* GOALS *
1. In the essay below on refinery cutbacks and e-commerce, which newspaper reported that oil companies were considering permanent refinery cutbacks?
2. Extend the essay below on refinery cutbacks and e-commerce, beginning after its final sentence.

History-Altering Decisions: Clinton Signs the Commodities Futures Modernization Act | Newsweek

Big Oil’s Banner Year: Higher Prices, Record Profits, Less Oil | Grist

Perhaps 60 Percent of Today’s Oil Price is Pure Speculation | Geopolitics-Geoeconomics

Speculation Behind High Gas Prices, Report Says | New York Times

America’s Transportation Infrastructure: Life in the Slow Lane | The Economist

Food Crisis: Causes, Consequences and Alternatives | International Viewpoint

Equitable and Sustainable Globalisation: Principles for Global Governance [PDF] | The Evian Group

The Price of Cheap: The Hidden Cost of E-Commerce

For years “energy independence” has been the catch-all solution promoted by politicians, talk radio hosts, newspaper columnists and others who point out that the U.S. is short on oil refining capacity. Nonetheless, petroleum production facilities are not only in the process of downsizing in response to a weak economy, but permanently so the Los Angeles Times reports in “Oil companies look at permanent refinery cutbacks” [March 11, 2010].

The oil industry, which as recently as 2007 broke so many profit records that allegations of collusion and price-gouging surfaced, is singing a different tune: Limiting supply to increase sagging profit margins is the solution, analysts say, for losses induced by everything from fuel efficient cars to retiring baby boomers who no longer commute to and from work.

And to think: Just a few years ago SUVs, with their paltry ~13 mpg, were the rage from Coast to Coast. Could it be that Cash for Clunkers, unintentionally so, was a little too effective — or are oil industry insiders selling Americans up the river when they can least afford it? Whatever the case may be, nothing says Green like fuel-efficient automobiles and the beginnings of an alternative energy infrastructure. Even so, the picture the LAT paints is far from complete. The Perfect Storm of tightening supply, increasing commodity prices, rising taxes and further job losses looms on the horizon.

Hang on to your hat! The price of life is going up.

Cutbacks and closures of community services nationwide are not cited as a reason for oil refinery cutbacks, but they are egging on these emergent economic norms: Sales tax revenues are down nationwide, and for an increasing number of locals that can only mean an unpalatable combination of higher taxes and limited services. The upshot? Even less incentive for our consumer-driven economy to spread the money around. Local and state governments from California to Michigan are banking on the hope that when the economy rebounds the Red Ink will stop flowing.

Will it?

Even if the demographic shifts associated with baby boomers retiring en masse were not inevitable, a grossly underestimated component to this trend looms larger by the day: e-commerce.

It’s no secret to Internet-savvy folks transversing state lines in search of tax-free online bargains that virtual shopping can be a real moneysaver — and a timesaver to boot. Amazon, for instance, is a leading go-to place for everything from books to home and garden products. Not only are purchases tax-free for many shoppers but free shipping offers often seal the deal.

Never before has the oft-repeated refrain “Shop locally!” encountered so many challengers.

* DATASET EXTRACT *
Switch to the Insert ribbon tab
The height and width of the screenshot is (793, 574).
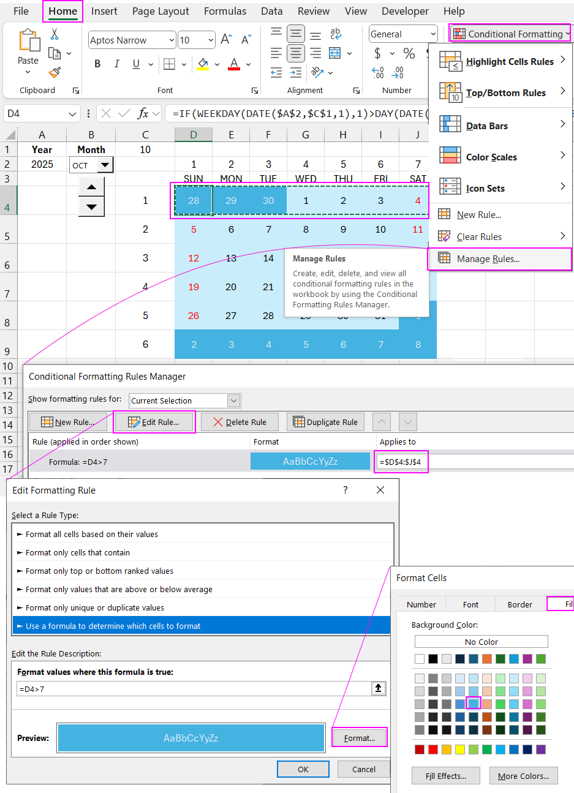coord(104,11)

* OUTPUTS FOR THE TASKS *
1. The Los Angeles Times

2.
Macintosh computers aren’t cheap now, but they were downright expensive when I purchased my first Apple computer nearly 20 years ago. Back then, it was not unusual to spend $4-10K on hardware alone (CPU, monitor, printer, scanner). The solution? Peruse ads in the back of nationally-distributed computer magazines. There I located a tax-free bargain on the opposite side of the country. Even with the cost of shipping factored in, I saved several hundred dollars foregoing traditional “brick & mortar” retailers. And it wasn’t for lack of local buying options, either: There were plenty of places vying for a slice of the personal computing revolution: Computer City, CompUSA, Circuit City, Fry’s Electronics and Best Buy, just to name a few. Notice what happened, however: All but the latter two succumbed to market forces. Is this because our collective appetite for new and improved technology has diminished? Absolutely not. Americans are more likely to own a personal computer hooked up to a high-speed Internet connection than ever before.

So what changed?

Competition amongst conventional retailers has diminished as more and more players drop out of the market. This makes comparison shopping on the Internet — where a greater number of competitors are in reach — more attractive by the day. Just as Big Box Retailers threatened mom & pop establishments, the Internet is the newest bull in the china shop. To cite just one example, antique stores in downtown areas nationwide have increasingly succumbed to online venues, and bars and restaurants — among the few types of businesses that rely on irreplaceable foot traffic — have sprung up in their wake.

Just how many bars and eateries can a local economy support?

The profound yet oddly imperceptible economic influences wrought by the Digital New Age are numerous: Even as more people embrace Internet shopping, surviving B&M retailers have responded by limiting their in-store selection in favor of just-in-time inventory, of which an increasing percentage is available exclusively online. Shopping at the click of a mouse is both novel and convenient, to be sure, but nonetheless a form of “special ordering” reminiscent of the old-time General Store method of awaiting out-of-town deliveries.

Except that most of us aren’t living in remote outposts.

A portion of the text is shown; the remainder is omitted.